Listen Print

A Refactoring Example

by Michael Schwern
October 09, 2003

About a year ago, a person asked the Fun With Perl mailing list about some code they had written to do database queries. It's important to note that this person was posting from an .it address; why will become apparent later. The code was reading records in from a text file and then doing a series of queries based on that information. They wanted to make it faster.

Here's his code:

open (INPUT, "< $filepageid") || &file_open_error("$filepageid");

while ($riga=<INPUT>){
$nump++;
chop($riga);
$pagina[$nump] = $riga;

$sth= $dbh->prepare("SELECT count(*) FROM lognew WHERE
pageid='$pagina[$nump]' and data>='$startdate'");
$sth->execute;
$totalvisit[$nump] = $sth->fetchrow_array();

$sth = $dbh->prepare("SELECT count(*) FROM lognew WHERE
(pageid='$pagina[$nump]' and data='$dataoggi')");
$sth->execute;
$totalvisittoday[$nump] = $sth->fetchrow_array();

 $sth = $dbh->prepare("SELECT count(*) FROM lognew WHERE
(pageid='$pagina[$nump]' and data='$dataieri')");
$sth->execute;
$totalyvisit[$nump] = $sth->fetchrow_array();

 $sth= $dbh->prepare("SELECT count(*) FROM lognew WHERE
(pageid='$pagina[$nump]' and data<='$fine30gg' and data>='$inizio30gg')");
$sth->execute;
$totalmvisit[$nump] = $sth->fetchrow_array();

 }

I decided that rather than try to read through this code and figure out what it's doing and how to make it faster, I'd clean it up first. Clean it up before you figure out how it works?

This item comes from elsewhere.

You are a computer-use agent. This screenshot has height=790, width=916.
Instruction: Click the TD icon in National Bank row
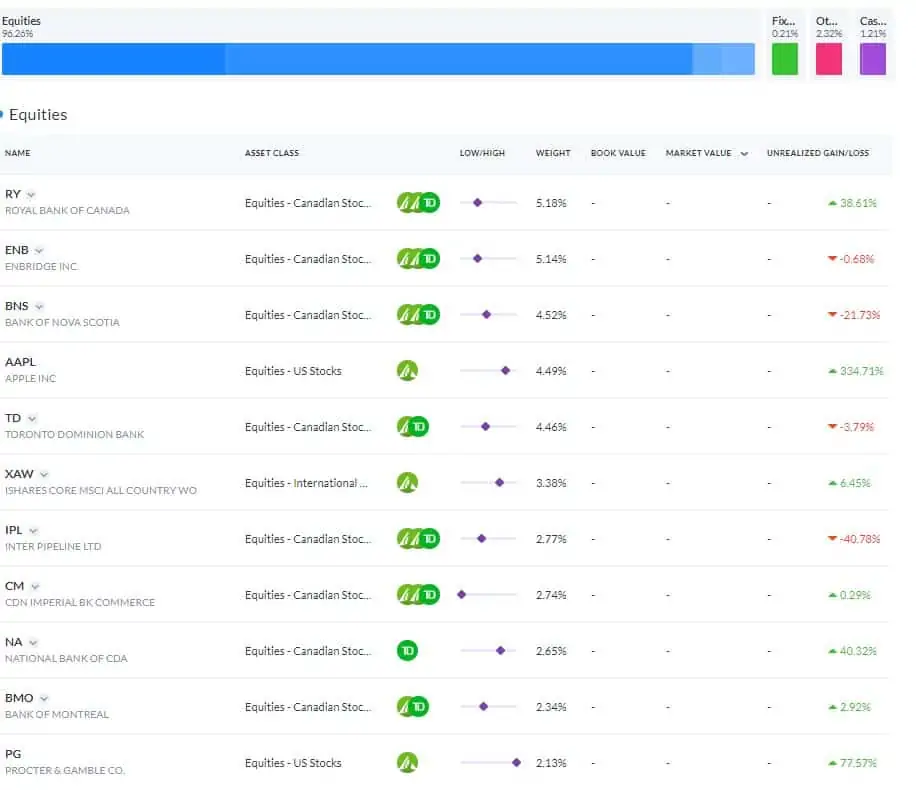(407, 651)
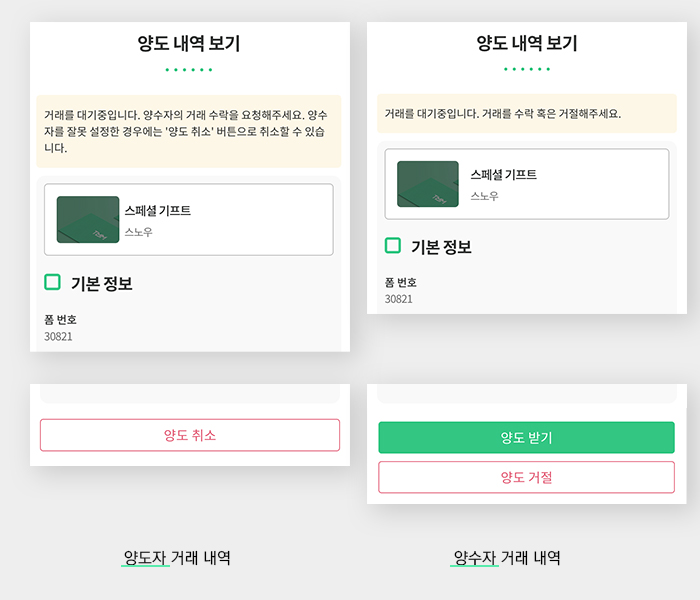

Yes, using a technique called Refactoring.

Refactoring?

In his book, Martin Fowler defines Refactoring as "the process of changing a software system in such a way that it does not alter the external behavior of the code yet improves its internal structure." In other words, you clean up your code but don't change what it does.

Refactoring can be as simple as changing this code:

$exclamation = 'I like '.$pastry.'!';

To this:

$exclamation = "I like $pastry!";

Still does the same thing, but it's easier to read.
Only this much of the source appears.